Background information
- Origin: Corfu, Greece
- Genres: Choral music
- Years active: 2023–present
- Awards: 1st Position & Gold Award (World Choir Games 2026); Gold Award (14th World Peace Choral Festival 2025);
- Members: Children's & Youth Choir; Women's Choir;
- Website: Facebook
- Founder & Conductor: Christina Kalliaridou
- Affiliation: Ionian University (Dept. of Music Studies)
- Colors: Gold, White
- Facebook Instagram YouTube

= St. Spyridon Choir =

St. Spyridon Choir (Χορωδία Άγιος Σπυρίδων) is a cultural association based in Corfu, Greece, specializing in choral music. It consists of a Children's-Youth Choir and a Women's Choir.

== History ==
The association was founded in September 2023 in Corfu with the aim of promoting music education and choral art on the island. It operates in direct collaboration with the Department of Music Studies of the Ionian University, serving as a laboratory ensemble for the specialization in "Conducting Children's, School, and Youth Choirs." Within this framework, university students participate as members and assistant instructors. The president of the association is Eustathios Makris, Associate Professor and Vice-Rector of the Ionian University.

== Direction and repertoire ==
The artistic director and conductor of the choir is Christina Kalliaridou. The repertoire includes classical, traditional, and contemporary works.

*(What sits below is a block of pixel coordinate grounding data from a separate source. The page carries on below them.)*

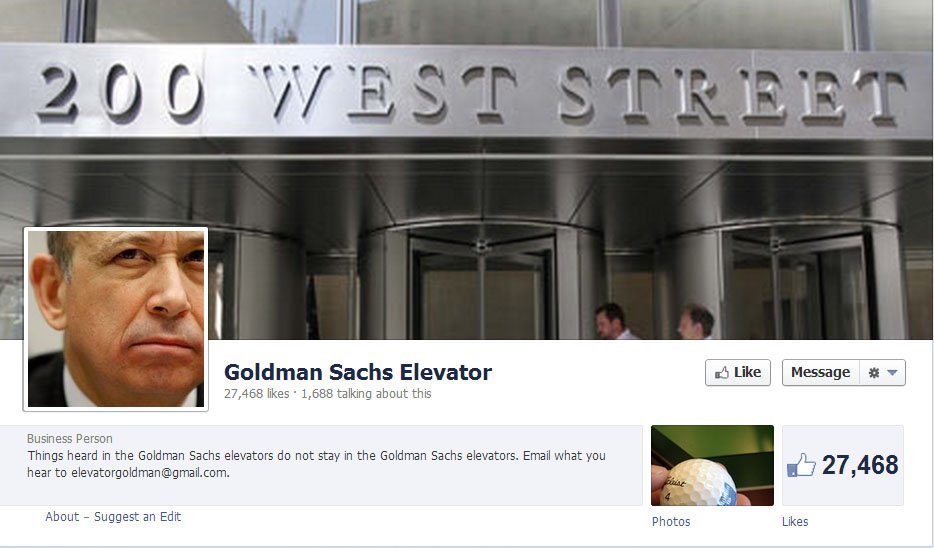Open the About link
Screen dimensions: 934x548
[62, 516]
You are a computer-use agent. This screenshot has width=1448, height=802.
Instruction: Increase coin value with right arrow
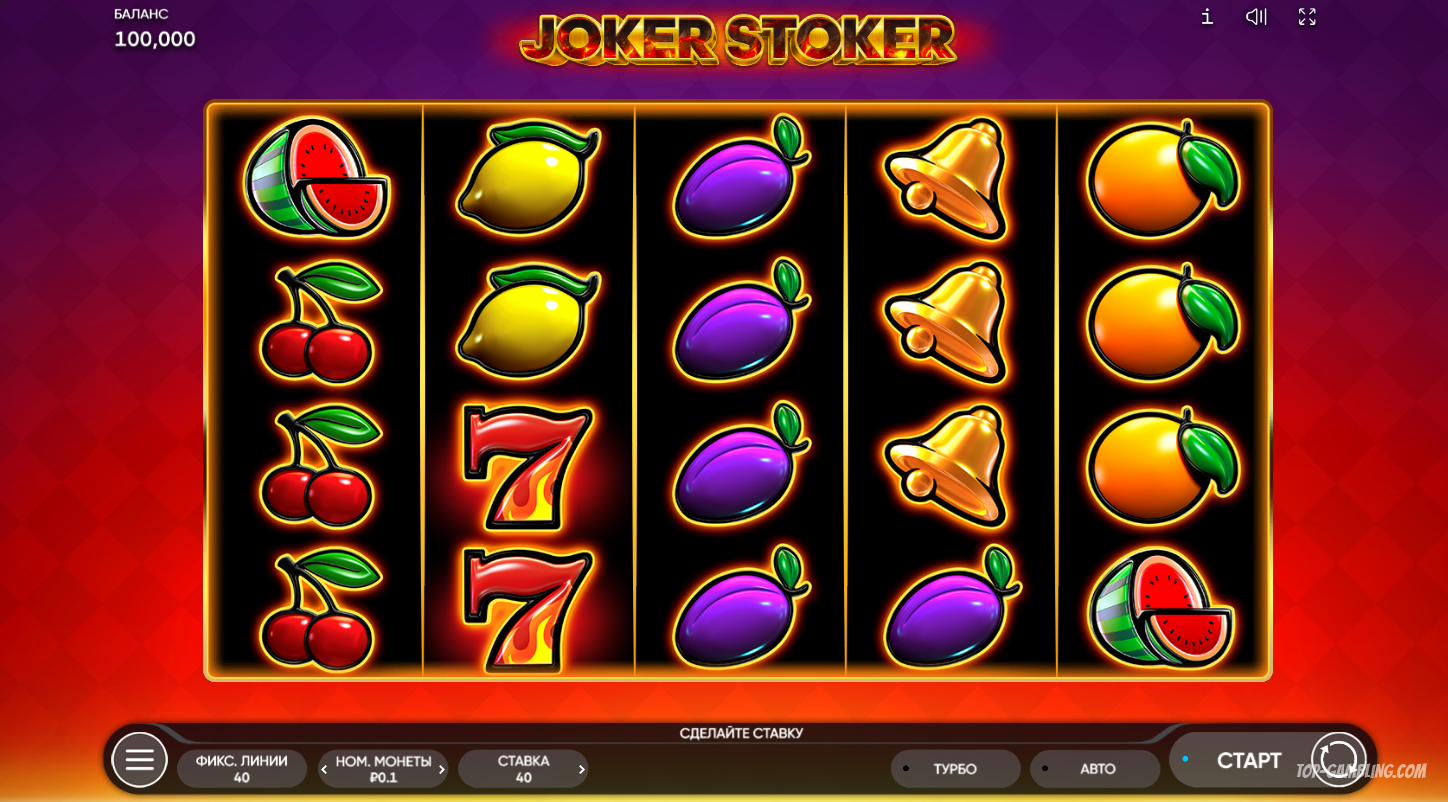(441, 770)
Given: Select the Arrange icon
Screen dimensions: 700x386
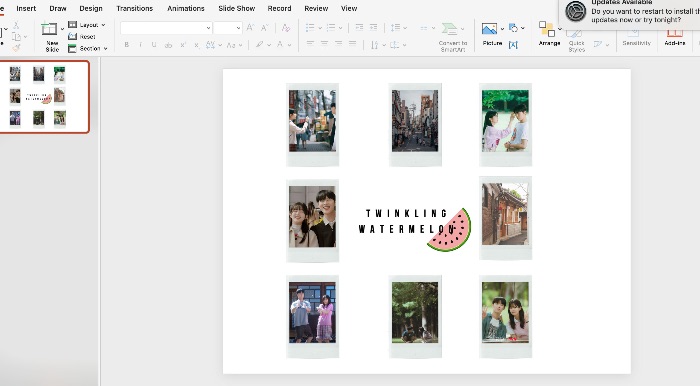Looking at the screenshot, I should [x=547, y=29].
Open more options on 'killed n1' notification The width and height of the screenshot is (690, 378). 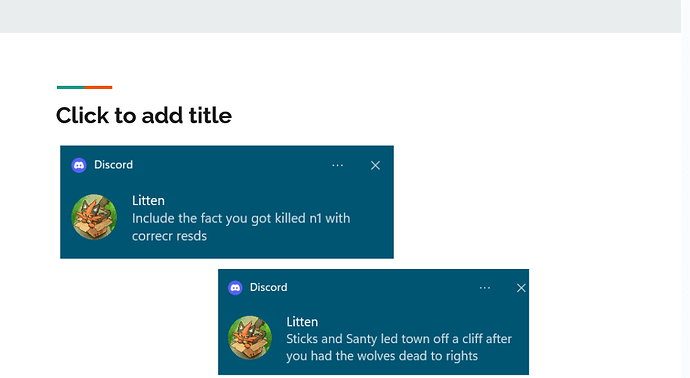(338, 165)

In addition to the works of Mikis Theodorakis, such as the Liturgy of St. John Chrysostom, the choir performs pieces by classical composers such as Anton Bruckner (Locus Iste) and Wolfgang Amadeus Mozart (Divertimenti), as well as contemporary works like the suite The Durrells by Derek Lawrence. Furthermore, it participates in liturgical events during Easter in Corfu and Christmas, performing Byzantine and Corfiot ecclesiastical music.

== Awards ==
In August 2026, the choir, conducted by Christina Kalliaridou, won 1st place in the Mixed Youth Choirs category at the World Choir Games held in Helsingborg, Sweden. The choir achieved a score of 23.16 points, was awarded the Golden Diploma – Level III, and was named Winner of the Open Competition (CW), while also securing qualification for Interkultur's major events for the next five years.

Additionally, the choir has received international recognition, winning the Gold Award in the category of four-part mixed youth choirs at the 14th World Peace Choral Festival, held in Vienna in July 2025. During the festival, the choir performed at the United Nations headquarters, St. Peter's Church (Peterskirche), and the MuTh theater of the Vienna Boys' Choir.